Running a node will require 32 ETH
32 ETH will be required to stake and run a node to help secure the Proof of Stake blockchain.
The lower the amount of ETH staked required to run a node the more nodes are able to come online and while this is good for decentralisation, it acts as a constraint on scale, because the more nodes there are, the more total messaging there is between nodes.
32 ETH was chosen as an optimal amount to help get the correct balance between decentralisation and scale of the network.
This requirement may be reduced in the future with improved consumer hardware and messaging compression.

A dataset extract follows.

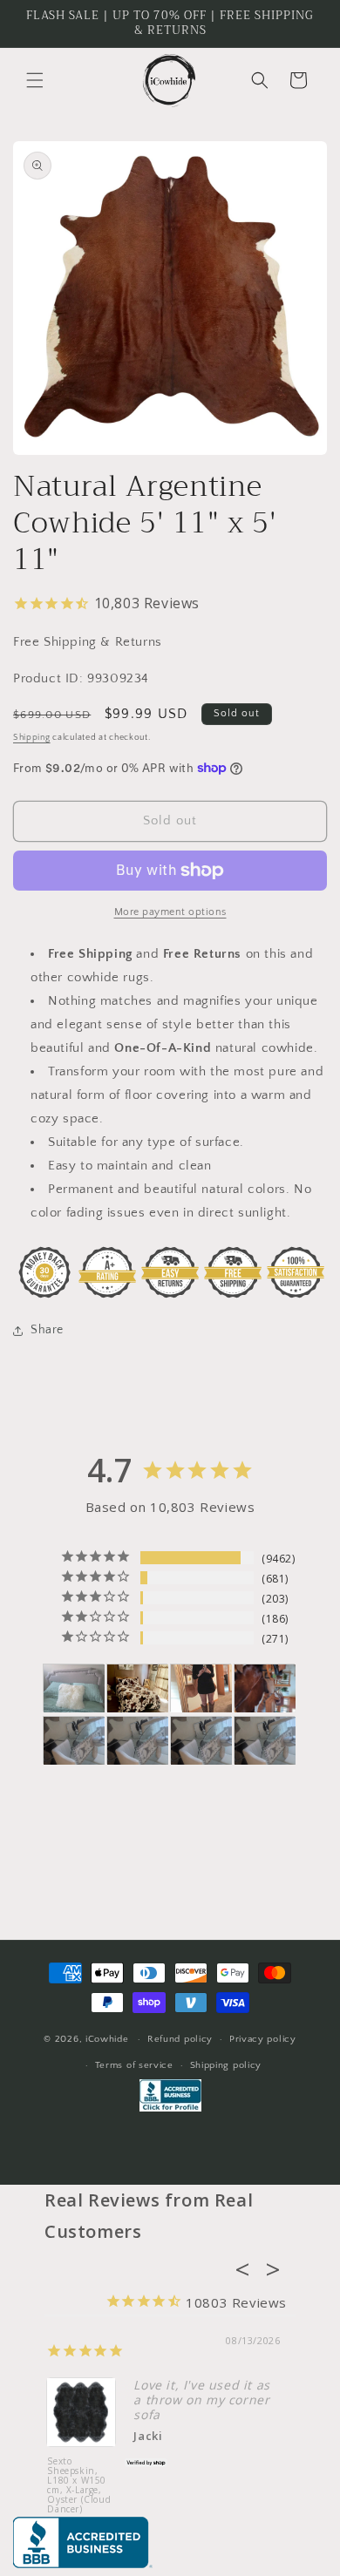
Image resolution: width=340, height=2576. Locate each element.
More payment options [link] (170, 912)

Ethereum will become a Yield producing asset
For those who stake their ETH on the new Ethereum Blockchain, they will receive a 5% interest rate in return for helping secure the network
The Merge will not lower Ethereum Transaction fees
One of the big myths surrounding the merge is that it will lower the sometimes extortionate fees on the network, with some users paying a US dollar equivalent of $120 a transaction at the height of the recent bull market.
This seems to have come about as this vision of lower transaction fees is scheduled to happen in another future version of Ethereum dubbed Ethereum 2.0 where Proof of Stake will have another feature known as Sharding enabled. Sharding would allow partitioning of the blockchain lowering transaction fees vastly.

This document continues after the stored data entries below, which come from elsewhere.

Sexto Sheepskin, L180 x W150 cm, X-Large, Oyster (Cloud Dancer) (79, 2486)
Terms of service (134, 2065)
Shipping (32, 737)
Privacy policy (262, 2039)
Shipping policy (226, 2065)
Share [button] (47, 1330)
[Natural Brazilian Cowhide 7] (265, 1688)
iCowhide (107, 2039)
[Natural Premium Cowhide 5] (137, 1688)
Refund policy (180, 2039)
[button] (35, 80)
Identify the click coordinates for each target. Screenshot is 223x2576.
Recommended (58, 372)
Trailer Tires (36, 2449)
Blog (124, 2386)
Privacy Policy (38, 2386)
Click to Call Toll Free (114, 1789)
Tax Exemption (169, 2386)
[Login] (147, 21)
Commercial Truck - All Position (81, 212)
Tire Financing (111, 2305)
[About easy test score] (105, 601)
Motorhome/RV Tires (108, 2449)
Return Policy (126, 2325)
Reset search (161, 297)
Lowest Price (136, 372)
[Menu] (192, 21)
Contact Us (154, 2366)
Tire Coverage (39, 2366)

Many people seem to have confused the Merge with Ethereum 2.0. At one point around 2020 it was thought moving to Proof of Stake and Sharding would come at the same time and the resultant reduction in transaction fees. This idea has stuck with many online articles and YouTubers reiterating the myth that transaction fees will lower with the merge. Sharding will lower Ethereum Gas fees but sadly won’t occur for many years as developers have realised the complexity of introducing sharding on and up and running network will take years to solve (a nice analogy is that you are trying to change the wings on an aeroplane mid-flight!).

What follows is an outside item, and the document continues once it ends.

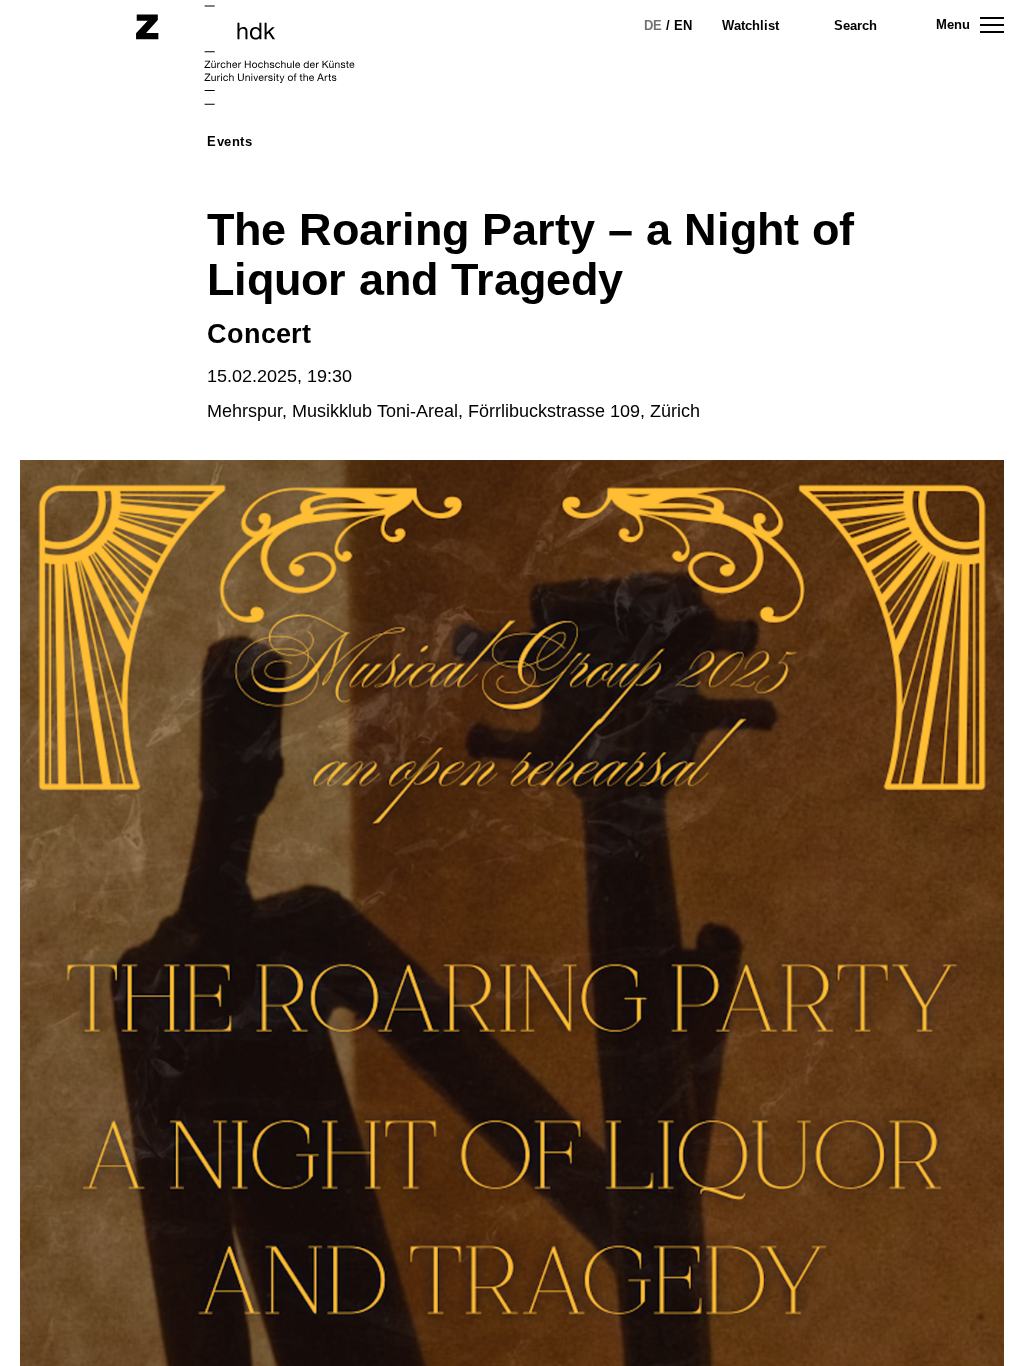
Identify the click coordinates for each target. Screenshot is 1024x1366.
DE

A sharding system is already up and running on one of the newer Blockchains known as Kadena. Unfortunately this update won’t ship on Ethereum until 2024 at the earliest leaving it wide open to a loss of market share to blockchain competitors offering lower transaction fees like Kadena & Solana.
The Merge will not speed up transaction speeds on the Ethereum network
After the Merge the transaction speeds on the network will not speed up by any significant amount which remains a major problem. The average block time on Ethereum (how often a block is added to the Ethereum blockchain) is currently 13.6 seconds. After the Merge it gets marginally faster to 12 seconds.
The equals a 12% increase in transaction capacity but overall is negligible amount. For comparison, the average block time on Solana is currently 400ms, which is around 3 blocks per second. Clearly Ethereum has some catching up to do if the speed of the network is to compete with the newer block chains.
The price could drop post merge
There is a strong possibility the price of Ethereum could drop in the weeks and months post merge as the hype dies down. Overall the Merge will be a positive event for the Ethereum price in the longer term particularly as it will become more ESG friendly network for investors. There is a still a lot of work to be done for it to capture the efficiency of the likes of Solana but it does have first mover advantage in the world of Layer 1 blockchains and as a result remains the number two cryptocurrency by Market-cap second only to Bitcoin.